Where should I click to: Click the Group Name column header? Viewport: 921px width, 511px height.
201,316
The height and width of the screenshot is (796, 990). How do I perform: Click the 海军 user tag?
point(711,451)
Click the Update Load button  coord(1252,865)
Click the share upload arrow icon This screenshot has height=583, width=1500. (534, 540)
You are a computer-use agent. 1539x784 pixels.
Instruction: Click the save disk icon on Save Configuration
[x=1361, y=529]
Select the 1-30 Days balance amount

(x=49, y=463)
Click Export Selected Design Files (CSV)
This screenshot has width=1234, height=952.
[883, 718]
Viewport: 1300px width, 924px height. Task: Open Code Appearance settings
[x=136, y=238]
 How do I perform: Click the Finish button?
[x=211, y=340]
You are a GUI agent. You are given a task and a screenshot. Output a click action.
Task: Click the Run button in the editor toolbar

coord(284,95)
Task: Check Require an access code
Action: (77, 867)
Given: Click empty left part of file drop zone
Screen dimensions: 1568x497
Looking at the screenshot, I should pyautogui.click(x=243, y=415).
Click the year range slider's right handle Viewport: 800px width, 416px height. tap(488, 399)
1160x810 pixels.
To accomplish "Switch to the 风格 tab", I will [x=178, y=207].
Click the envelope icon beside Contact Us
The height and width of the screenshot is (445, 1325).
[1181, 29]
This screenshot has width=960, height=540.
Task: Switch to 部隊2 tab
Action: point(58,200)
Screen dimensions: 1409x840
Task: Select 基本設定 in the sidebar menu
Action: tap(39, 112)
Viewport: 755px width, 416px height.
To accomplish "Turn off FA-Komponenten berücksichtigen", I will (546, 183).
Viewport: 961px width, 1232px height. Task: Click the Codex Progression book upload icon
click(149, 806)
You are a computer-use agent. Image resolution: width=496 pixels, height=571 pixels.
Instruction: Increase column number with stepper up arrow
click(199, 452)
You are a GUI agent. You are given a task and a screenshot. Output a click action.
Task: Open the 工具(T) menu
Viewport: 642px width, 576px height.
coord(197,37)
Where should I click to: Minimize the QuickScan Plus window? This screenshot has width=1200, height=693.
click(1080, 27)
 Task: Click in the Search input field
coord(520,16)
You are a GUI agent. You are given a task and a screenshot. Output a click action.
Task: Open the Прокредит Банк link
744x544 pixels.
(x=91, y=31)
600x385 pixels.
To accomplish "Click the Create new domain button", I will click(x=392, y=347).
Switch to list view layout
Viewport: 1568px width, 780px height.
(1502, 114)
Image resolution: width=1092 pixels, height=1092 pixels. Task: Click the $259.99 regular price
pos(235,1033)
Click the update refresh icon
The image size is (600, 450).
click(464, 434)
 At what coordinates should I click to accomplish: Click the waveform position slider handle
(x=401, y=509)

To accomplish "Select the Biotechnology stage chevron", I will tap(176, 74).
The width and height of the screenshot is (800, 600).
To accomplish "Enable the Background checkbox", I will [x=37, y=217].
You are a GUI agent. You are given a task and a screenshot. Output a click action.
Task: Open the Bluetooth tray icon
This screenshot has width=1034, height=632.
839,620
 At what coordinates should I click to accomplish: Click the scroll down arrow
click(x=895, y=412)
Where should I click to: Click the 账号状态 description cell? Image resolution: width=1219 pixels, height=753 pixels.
· · · · · · ·
EXERCISE BRIEF :: Write every entry out again, exactly as it stands.

RESULT OF THE TASK ::
Where should I click to: Click the Group Name column header? Viewport: 921px width, 511px height.
201,316
The height and width of the screenshot is (796, 990). How do I perform: Click the 海军 user tag?
point(711,451)
Click the Update Load button  coord(1252,865)
Click the share upload arrow icon This screenshot has height=583, width=1500. (534, 540)
You are a computer-use agent. 1539x784 pixels.
Instruction: Click the save disk icon on Save Configuration
[x=1361, y=529]
Select the 1-30 Days balance amount

(x=49, y=463)
Click Export Selected Design Files (CSV)
This screenshot has width=1234, height=952.
[883, 718]
Viewport: 1300px width, 924px height. Task: Open Code Appearance settings
[x=136, y=238]
 How do I perform: Click the Finish button?
[x=211, y=340]
You are a GUI agent. You are given a task and a screenshot. Output a click action.
Task: Click the Run button in the editor toolbar

coord(284,95)
Task: Check Require an access code
Action: (77, 867)
Given: Click empty left part of file drop zone
Screen dimensions: 1568x497
Looking at the screenshot, I should pyautogui.click(x=243, y=415).
Click the year range slider's right handle Viewport: 800px width, 416px height. tap(488, 399)
1160x810 pixels.
To accomplish "Switch to the 风格 tab", I will [x=178, y=207].
Click the envelope icon beside Contact Us
The height and width of the screenshot is (445, 1325).
[1181, 29]
This screenshot has width=960, height=540.
Task: Switch to 部隊2 tab
Action: point(58,200)
Screen dimensions: 1409x840
Task: Select 基本設定 in the sidebar menu
Action: tap(39, 112)
Viewport: 755px width, 416px height.
To accomplish "Turn off FA-Komponenten berücksichtigen", I will (546, 183).
Viewport: 961px width, 1232px height. Task: Click the Codex Progression book upload icon
click(149, 806)
You are a computer-use agent. Image resolution: width=496 pixels, height=571 pixels.
Instruction: Increase column number with stepper up arrow
click(199, 452)
You are a GUI agent. You are given a task and a screenshot. Output a click action.
Task: Open the 工具(T) menu
Viewport: 642px width, 576px height.
coord(197,37)
Where should I click to: Minimize the QuickScan Plus window? This screenshot has width=1200, height=693.
click(1080, 27)
 Task: Click in the Search input field
coord(520,16)
You are a GUI agent. You are given a task and a screenshot. Output a click action.
Task: Open the Прокредит Банк link
744x544 pixels.
(x=91, y=31)
600x385 pixels.
To accomplish "Click the Create new domain button", I will click(x=392, y=347).
Switch to list view layout
Viewport: 1568px width, 780px height.
(1502, 114)
Image resolution: width=1092 pixels, height=1092 pixels. Task: Click the $259.99 regular price
pos(235,1033)
Click the update refresh icon
The image size is (600, 450).
click(464, 434)
 At what coordinates should I click to accomplish: Click the waveform position slider handle
(x=401, y=509)

To accomplish "Select the Biotechnology stage chevron", I will tap(176, 74).
The width and height of the screenshot is (800, 600).
To accomplish "Enable the Background checkbox", I will [x=37, y=217].
You are a GUI agent. You are given a task and a screenshot. Output a click action.
Task: Open the Bluetooth tray icon
This screenshot has width=1034, height=632.
839,620
 At what coordinates should I click to accomplish: Click the scroll down arrow
click(x=895, y=412)
Where should I click to: Click the 账号状态 description cell? Image resolution: width=1219 pixels, height=753 pixels.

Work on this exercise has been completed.